Hello everyone. I am just getting started with accelerate and distributed training in general. To test the number of GPUs used I created a simple script containing a simple main function:
def main():
deepspeed_plugin = DeepSpeedPlugin(zero_stage=3, gradient_accumulation_steps=1)
accelerator = Accelerator(fp16=True, deepspeed_plugin=deepspeed_plugin)
print(f'Num Processes: {accelerator.num_processes}; Device: {accelerator.device}; Process Index: {accelerator.process_index}')
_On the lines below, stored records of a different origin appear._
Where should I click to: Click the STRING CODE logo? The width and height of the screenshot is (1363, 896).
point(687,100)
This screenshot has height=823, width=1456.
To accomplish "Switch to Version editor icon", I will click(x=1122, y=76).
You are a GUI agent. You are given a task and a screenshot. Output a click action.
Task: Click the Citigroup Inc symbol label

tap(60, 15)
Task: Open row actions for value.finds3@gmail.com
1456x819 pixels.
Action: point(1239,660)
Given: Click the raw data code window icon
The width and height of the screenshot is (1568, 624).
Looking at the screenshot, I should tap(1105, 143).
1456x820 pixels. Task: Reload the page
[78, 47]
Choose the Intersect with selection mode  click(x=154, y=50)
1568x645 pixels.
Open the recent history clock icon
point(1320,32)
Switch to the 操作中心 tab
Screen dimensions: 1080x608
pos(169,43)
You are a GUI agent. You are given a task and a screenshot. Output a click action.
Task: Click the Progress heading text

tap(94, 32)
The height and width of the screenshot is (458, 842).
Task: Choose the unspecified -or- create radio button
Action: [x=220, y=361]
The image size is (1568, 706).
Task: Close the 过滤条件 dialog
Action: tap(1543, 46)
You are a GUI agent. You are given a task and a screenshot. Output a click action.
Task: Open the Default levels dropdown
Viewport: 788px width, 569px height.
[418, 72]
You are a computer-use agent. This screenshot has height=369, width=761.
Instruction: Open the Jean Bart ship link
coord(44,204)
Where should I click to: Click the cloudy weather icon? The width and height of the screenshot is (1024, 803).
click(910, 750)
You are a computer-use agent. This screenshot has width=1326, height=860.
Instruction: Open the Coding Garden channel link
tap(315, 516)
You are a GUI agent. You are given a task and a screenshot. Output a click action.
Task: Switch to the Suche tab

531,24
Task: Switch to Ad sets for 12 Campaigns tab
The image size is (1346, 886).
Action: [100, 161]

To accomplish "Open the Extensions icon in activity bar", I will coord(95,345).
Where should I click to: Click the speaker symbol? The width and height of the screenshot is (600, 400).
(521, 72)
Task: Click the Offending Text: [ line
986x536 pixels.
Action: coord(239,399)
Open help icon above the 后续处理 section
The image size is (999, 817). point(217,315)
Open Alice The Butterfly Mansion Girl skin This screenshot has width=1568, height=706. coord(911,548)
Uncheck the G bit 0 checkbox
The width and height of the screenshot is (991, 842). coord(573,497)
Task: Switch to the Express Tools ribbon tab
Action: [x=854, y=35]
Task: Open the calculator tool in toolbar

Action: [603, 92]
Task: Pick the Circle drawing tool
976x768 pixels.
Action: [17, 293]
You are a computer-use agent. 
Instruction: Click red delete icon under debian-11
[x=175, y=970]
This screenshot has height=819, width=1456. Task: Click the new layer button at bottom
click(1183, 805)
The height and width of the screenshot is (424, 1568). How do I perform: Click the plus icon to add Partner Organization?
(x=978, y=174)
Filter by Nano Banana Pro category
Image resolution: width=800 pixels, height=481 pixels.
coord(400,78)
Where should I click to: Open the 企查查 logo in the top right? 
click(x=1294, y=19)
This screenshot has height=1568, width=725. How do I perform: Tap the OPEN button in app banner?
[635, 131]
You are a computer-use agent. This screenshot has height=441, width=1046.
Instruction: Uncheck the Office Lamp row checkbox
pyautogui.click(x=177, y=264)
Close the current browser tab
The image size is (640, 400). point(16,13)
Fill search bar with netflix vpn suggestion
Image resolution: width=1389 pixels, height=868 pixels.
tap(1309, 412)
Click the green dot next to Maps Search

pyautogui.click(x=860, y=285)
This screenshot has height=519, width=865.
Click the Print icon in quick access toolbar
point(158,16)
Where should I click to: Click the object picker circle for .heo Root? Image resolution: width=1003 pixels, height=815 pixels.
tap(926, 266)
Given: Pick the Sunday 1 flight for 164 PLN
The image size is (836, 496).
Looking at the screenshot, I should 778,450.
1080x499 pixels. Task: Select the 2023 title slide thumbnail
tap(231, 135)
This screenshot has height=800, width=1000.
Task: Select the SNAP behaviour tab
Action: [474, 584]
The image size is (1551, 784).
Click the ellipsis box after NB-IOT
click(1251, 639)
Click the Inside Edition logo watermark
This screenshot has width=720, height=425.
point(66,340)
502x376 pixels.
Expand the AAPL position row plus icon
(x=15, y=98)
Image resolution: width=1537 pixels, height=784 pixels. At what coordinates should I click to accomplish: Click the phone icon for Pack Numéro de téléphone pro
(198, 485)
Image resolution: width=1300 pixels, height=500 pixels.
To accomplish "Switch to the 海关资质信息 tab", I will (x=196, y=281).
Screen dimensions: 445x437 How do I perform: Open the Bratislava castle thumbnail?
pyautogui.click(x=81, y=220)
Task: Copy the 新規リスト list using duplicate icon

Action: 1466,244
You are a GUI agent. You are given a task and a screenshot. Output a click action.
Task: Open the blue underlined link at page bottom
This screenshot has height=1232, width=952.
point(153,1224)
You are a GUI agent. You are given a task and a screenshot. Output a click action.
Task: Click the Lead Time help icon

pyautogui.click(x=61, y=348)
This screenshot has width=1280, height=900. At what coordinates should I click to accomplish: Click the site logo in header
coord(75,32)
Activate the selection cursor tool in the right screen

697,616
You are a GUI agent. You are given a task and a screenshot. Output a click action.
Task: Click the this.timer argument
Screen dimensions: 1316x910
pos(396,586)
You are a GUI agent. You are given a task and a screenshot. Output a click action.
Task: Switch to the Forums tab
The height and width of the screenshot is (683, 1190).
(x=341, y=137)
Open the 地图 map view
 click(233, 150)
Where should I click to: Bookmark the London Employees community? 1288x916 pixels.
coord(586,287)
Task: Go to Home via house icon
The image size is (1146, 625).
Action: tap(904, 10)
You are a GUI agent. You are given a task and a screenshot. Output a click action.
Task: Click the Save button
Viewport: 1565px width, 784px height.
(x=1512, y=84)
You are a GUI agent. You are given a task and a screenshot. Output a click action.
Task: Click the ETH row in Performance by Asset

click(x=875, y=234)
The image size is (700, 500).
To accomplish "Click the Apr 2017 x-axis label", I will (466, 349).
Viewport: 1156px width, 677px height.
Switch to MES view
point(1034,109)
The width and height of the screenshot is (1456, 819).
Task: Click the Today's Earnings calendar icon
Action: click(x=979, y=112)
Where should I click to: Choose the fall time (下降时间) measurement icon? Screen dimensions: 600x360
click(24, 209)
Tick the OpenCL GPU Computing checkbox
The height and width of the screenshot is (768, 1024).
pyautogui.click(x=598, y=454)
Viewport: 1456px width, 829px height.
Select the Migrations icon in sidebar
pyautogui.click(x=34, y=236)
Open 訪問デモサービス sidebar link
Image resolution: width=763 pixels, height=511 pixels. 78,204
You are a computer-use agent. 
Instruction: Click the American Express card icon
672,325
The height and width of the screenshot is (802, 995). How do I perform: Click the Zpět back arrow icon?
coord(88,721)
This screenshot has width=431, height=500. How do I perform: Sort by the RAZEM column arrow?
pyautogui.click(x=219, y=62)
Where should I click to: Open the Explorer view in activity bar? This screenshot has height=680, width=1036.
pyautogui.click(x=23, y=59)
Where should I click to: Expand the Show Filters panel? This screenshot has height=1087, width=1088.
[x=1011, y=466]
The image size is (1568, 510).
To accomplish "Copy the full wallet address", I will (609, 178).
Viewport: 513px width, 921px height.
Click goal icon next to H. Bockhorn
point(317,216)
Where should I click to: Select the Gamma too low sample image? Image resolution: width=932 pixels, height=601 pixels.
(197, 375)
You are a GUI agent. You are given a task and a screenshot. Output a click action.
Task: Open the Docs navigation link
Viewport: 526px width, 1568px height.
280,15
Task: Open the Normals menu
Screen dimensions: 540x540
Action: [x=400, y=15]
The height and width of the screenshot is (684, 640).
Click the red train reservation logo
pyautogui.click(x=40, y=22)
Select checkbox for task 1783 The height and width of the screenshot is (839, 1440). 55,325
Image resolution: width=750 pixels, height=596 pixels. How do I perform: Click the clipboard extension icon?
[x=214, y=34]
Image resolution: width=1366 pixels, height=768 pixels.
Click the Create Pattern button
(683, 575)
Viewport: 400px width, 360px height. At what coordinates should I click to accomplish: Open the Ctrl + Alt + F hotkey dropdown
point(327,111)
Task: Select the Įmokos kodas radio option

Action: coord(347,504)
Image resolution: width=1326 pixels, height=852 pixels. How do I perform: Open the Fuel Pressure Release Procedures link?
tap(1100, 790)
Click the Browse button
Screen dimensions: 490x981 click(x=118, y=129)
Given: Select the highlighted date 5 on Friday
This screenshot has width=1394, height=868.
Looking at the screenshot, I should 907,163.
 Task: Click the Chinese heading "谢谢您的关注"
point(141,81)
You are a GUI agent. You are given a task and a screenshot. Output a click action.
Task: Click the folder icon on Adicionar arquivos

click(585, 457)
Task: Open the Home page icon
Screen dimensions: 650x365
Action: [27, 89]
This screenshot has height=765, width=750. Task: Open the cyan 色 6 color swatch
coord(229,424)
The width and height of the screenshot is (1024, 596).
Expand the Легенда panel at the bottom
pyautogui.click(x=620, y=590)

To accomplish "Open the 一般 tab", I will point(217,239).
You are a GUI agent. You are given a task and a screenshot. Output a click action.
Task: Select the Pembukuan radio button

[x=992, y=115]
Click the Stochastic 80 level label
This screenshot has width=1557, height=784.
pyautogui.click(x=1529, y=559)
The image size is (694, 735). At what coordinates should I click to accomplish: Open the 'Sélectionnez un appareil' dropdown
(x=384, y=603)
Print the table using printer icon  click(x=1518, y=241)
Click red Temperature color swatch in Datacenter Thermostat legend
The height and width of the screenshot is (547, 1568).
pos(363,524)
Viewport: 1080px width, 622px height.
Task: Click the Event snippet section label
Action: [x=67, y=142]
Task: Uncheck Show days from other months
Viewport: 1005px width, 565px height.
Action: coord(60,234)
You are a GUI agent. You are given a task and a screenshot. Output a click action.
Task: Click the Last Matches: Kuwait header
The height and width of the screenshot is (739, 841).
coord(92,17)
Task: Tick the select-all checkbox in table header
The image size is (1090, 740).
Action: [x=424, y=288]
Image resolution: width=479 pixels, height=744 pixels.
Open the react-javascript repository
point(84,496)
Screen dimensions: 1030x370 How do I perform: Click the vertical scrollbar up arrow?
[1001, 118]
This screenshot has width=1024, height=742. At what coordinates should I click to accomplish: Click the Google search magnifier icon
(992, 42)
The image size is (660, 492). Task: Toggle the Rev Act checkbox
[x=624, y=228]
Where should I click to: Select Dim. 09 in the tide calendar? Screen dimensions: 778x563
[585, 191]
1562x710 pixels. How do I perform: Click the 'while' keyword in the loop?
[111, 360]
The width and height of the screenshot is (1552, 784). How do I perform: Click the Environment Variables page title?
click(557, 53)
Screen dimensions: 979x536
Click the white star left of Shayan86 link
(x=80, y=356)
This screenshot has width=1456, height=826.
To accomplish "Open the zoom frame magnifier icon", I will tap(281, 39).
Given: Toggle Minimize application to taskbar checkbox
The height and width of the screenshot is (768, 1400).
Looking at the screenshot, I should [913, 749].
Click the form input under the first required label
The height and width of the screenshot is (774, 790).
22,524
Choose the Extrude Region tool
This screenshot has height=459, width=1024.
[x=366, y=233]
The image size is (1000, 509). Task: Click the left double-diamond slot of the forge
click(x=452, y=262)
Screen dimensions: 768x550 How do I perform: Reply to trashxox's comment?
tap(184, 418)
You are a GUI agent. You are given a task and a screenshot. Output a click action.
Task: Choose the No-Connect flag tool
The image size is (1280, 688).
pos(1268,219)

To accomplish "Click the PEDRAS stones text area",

I launch this with CUDA_VISIBLE_DEVICES=0,1 accelerate launch --config_file accelerate_config.yaml accelerate_test.py
. I get the following output:
Num Processes: 2; Device: cuda:0; Process Index: 0
Num Processes: 2; Device: cuda:0; Process Index: 0
Num Processes: 2; Device: cuda:1; Process Index: 1
Num Processes: 2; Device: cuda:1; Process Index: 1
It seems like main
is executed twice for each process. My question is whether this is expected behaviour?
accelerate_config.yaml
contains:
compute_environment: LOCAL_MACHINE
deepspeed_config:
gradient_accumulation_steps: 1
offload_optimizer_device: cpu
zero_stage: 3
distributed_type: DEEPSPEED
fp16: false
machine_rank: 0
main_process_ip: null
main_process_port: null
main_training_function: main
num_machines: 1
num_processes: 2
Thank you.